Non posso non reagire, invece, come storico del pensiero politico, nel vedere messi sullo stesso piano Vincenzo Cuoco e i neoborbonici, uniti dalla critica all’astrattismo rivoluzionario. Il Saggio storico sulla rivoluzione di Napoli del 1799 è il primo grande documento storico del liberalismo italiano non un processo al proto Risorgimento. Come il suo contemporaneo Benjamin Constant, Cuoco condannava il democratismo astratto alla Rousseau ma rendeva omaggio ai valori dell’89 e a quanti si erano immolati per la libertà dei popoli. «Salviamo da tanta rovina taluni esempi di virtù: la memoria di coloro che abbiamo perduti è l’unico bene che ci resta, è l’unico bene che possiamo trasmettere alla posterità. Vivono ancora le grandi anime di coloro che Speziale ha tentato invano di distruggere; e vedranno con gioia i loro nomi, trasmessi da noi a quella posterità che essi tanto amavano, servir di sprone all’emulazione di quella virtù che era runico oggetto dei loro voti. Noi abbiamo sofferti gravissimi mali; ma abbiam dati anche grandissimi esempi di virtù. La giusta posterità obblierà gli errori che, come uomini, han potuto commettere coloro a cui la repubblica era affidata: tra essi però ricercherà invano un vile, un traditore. Ecco ciò che si deve aspettare dall’uomo, ed ecco ciò che forma la loro gloria».

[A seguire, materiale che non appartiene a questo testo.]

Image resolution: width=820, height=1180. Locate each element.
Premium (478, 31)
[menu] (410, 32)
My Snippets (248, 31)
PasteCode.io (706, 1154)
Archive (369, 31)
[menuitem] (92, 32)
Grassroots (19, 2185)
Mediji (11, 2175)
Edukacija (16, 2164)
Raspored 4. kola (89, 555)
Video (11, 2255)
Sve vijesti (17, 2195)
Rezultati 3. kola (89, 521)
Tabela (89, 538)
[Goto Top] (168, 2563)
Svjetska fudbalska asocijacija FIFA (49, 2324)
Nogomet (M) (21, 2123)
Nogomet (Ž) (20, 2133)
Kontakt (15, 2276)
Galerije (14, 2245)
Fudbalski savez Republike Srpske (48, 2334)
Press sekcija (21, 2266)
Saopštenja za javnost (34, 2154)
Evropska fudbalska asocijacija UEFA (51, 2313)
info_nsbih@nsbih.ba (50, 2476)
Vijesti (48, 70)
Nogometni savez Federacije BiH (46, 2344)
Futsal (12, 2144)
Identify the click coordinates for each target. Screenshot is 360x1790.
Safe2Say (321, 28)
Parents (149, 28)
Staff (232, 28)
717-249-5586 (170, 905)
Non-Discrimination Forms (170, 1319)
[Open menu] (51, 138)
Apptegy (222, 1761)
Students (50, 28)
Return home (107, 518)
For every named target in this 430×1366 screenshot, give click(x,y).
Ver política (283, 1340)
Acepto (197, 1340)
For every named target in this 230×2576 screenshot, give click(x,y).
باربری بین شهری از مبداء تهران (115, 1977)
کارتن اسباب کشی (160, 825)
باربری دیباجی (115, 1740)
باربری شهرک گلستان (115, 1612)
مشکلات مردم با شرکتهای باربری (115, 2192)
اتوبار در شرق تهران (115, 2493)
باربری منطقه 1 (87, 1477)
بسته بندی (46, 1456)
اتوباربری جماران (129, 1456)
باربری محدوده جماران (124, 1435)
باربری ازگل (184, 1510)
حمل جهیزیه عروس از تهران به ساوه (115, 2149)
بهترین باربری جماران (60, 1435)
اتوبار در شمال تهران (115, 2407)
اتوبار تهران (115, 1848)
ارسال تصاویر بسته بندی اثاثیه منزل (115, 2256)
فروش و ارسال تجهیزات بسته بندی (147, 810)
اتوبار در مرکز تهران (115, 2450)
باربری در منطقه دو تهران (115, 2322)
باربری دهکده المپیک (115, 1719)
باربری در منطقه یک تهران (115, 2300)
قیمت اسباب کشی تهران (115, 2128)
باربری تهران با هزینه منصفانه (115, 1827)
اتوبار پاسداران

Che cosa tutto questo c’azzecchi con Guarini e i nostalgici dei gigli borbonici è un mistero. Il fatto è che Ferrara ha una formazione culturale che non gli consente di intendere la genesi, la natura, le funzioni civili svolte dallo stato nazionale. Ogni discorso identitario per lui puzza di orbanismo e non a caso, negli anni passati, spalancò le porte del Foglio a tutti i “revisionisti” (chiamiamoli così, l’anima di De Felice ci perdoni) della Vandea storiografica che il tema della gramsciana “conquista regia” e dei delcarriani “proletari senza rivoluzione” mischiarono con nostalgie e rimpianti per il Regno delle Due Sicilie (quello di Ferdinando II, beninteso, non quello di Carlo III che fece di Napoli una delle capitali europee dell’illuminismo).

Ognuno, ci mancherebbe altro, può pensarla come vuole ma a me sembra innegabile che queste demistificazioni del Risorgimento e dell’Italia unita abbiano contribuito a quello “sfascismo” che cancellando la memoria storica, la pietas storicistica appresa alla scuola di Benedetto Croce, ha fatto del nostro popolo qualcosa di informe, di plasmabile à merci, privo di identità e di tradizioni condivise e disposto a votare per chiunque sia disposto a fare ammuina. Forse al successo del Truce anche Ferrara ha portato il suo granello di sabbia.